- _ACTIVITY_
Print the records below once again, exactly as they were given.

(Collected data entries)
[Start of Attachment]

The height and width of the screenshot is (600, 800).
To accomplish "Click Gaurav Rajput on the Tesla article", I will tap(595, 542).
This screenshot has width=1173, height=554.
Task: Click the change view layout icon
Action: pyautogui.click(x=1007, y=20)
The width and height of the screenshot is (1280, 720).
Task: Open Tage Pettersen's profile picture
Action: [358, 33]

[End of Attachment]

- _YOUR RESPONSE_
The height and width of the screenshot is (600, 800).
To accomplish "Click Gaurav Rajput on the Tesla article", I will tap(595, 542).
This screenshot has width=1173, height=554.
Task: Click the change view layout icon
Action: pyautogui.click(x=1007, y=20)
The width and height of the screenshot is (1280, 720).
Task: Open Tage Pettersen's profile picture
Action: [358, 33]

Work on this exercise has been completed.